By James O'Brien
The crisis on the UK's high streets intensified as Blockbuster joined the growing list of established companies in administration, leaving its 4,190 staff uncertain about their futures.
The firm ultimately lost its battle with online retailers like Netflix and LoveFilm, which allow consumers to watch films, play games and listen to music without leaving the house.
Since the collapse of Woolworths in 2008, the economic crisis and the rise of the internet have combined to take a number of high-profile casualties.
In recent months, electronics giant Comet went under after administrator Deloitte failed to find a buyer. The demise of the firm resulted in 6,900 people losing their jobs.
Sports retailer JJB Sports also entered administration last year, while retail chain Blacks was rescued by JD Sports Fashion for £20 million and 388 of around 600 stores were salvaged as budget fashion chain Peacocks struck a deal with Edinburgh Woollen Mill.
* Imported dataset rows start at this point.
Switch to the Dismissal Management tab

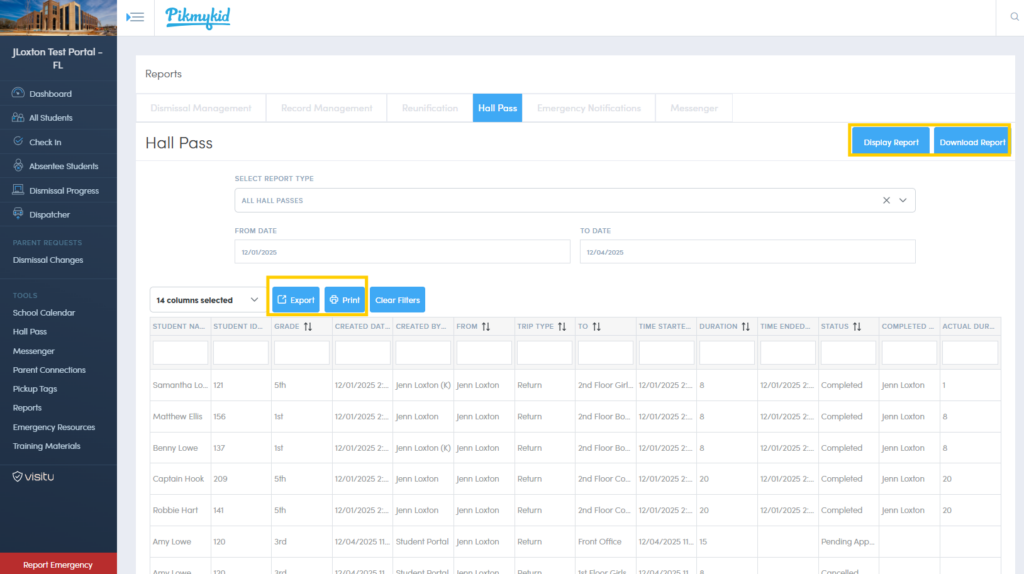coord(201,108)
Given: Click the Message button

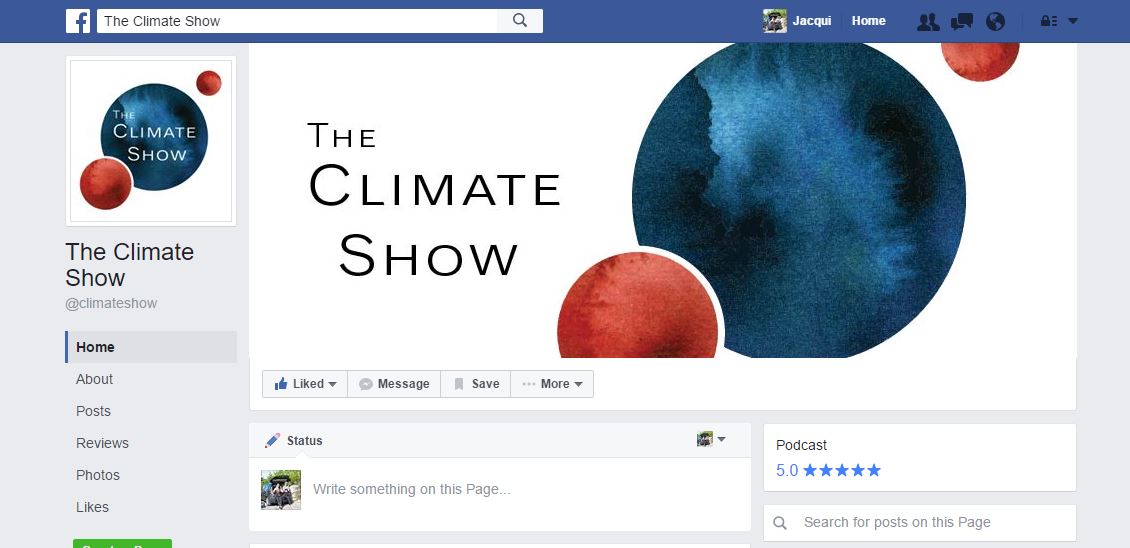Looking at the screenshot, I should pyautogui.click(x=394, y=384).
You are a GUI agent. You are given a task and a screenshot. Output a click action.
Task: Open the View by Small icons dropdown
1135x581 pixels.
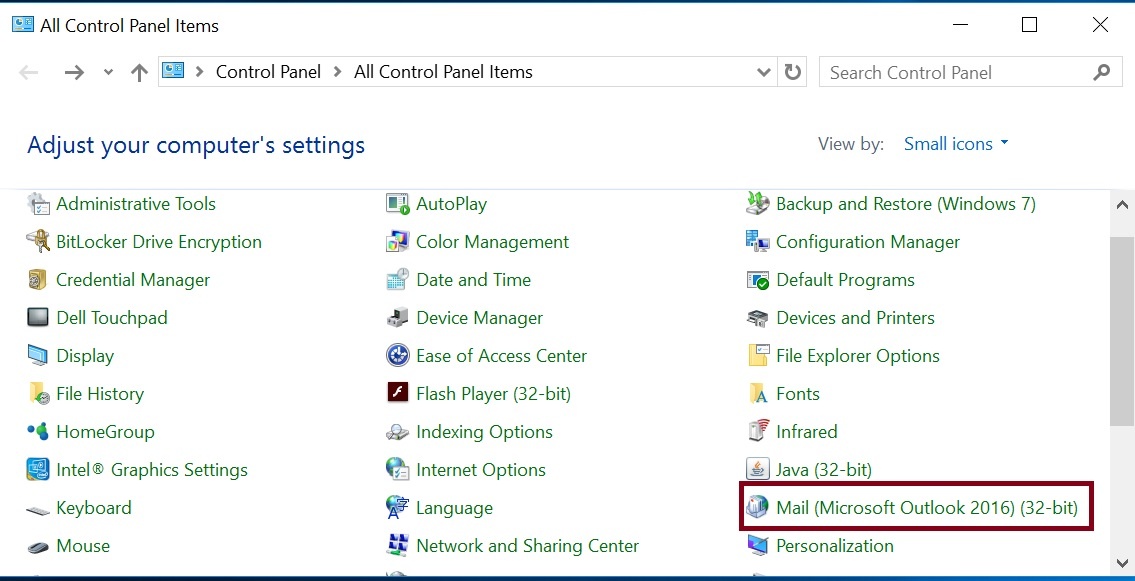956,144
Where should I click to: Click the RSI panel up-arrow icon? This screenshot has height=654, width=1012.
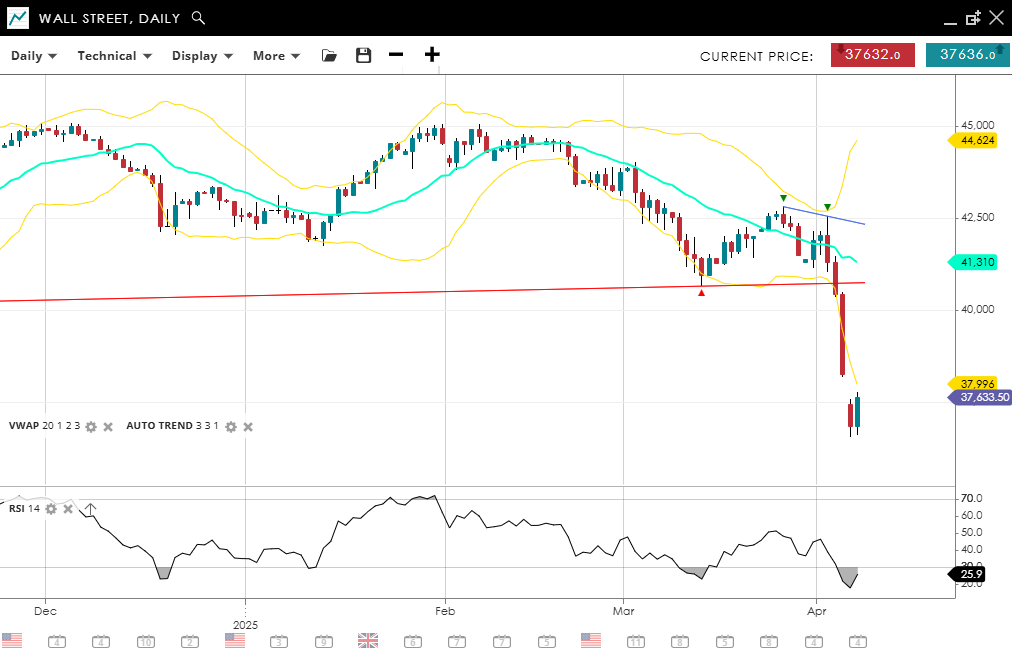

Gift retailer Past Times ended its association with the high street at the beginning of 2012. The start of this year has been even worse for the industry. Camera retailer Jessops closed its doors last week and music store HMV entered administration on Monday.
Recent statistics from the British Retail Consortium (BRC) revealed more than one in 10 high street stores were empty in October 2012. It commented that the UK town centre vacancy rate of 11.3 per cent was the lowest figure since its survey launched in July 2011. Northern Ireland, Wales and the North and Yorkshire region were the worst hit as they saw record numbers of empty shops.
While competition from internet retailers and supermarkets hurt chains like HMV and Comet, the pressure of rising energy bills and fuel costs also took its toll as households become more frugal.
The drop in first-time home buyers hit Comet hard. People new to the housing market had been important customers for the electricals firm during its successful years.
Meanwhile, a more cautious approach by banks over debt-for-equity deals in the aftermath of the financial crisis has seen many companies left with debt from past private equity takeovers fail despite healthy trading.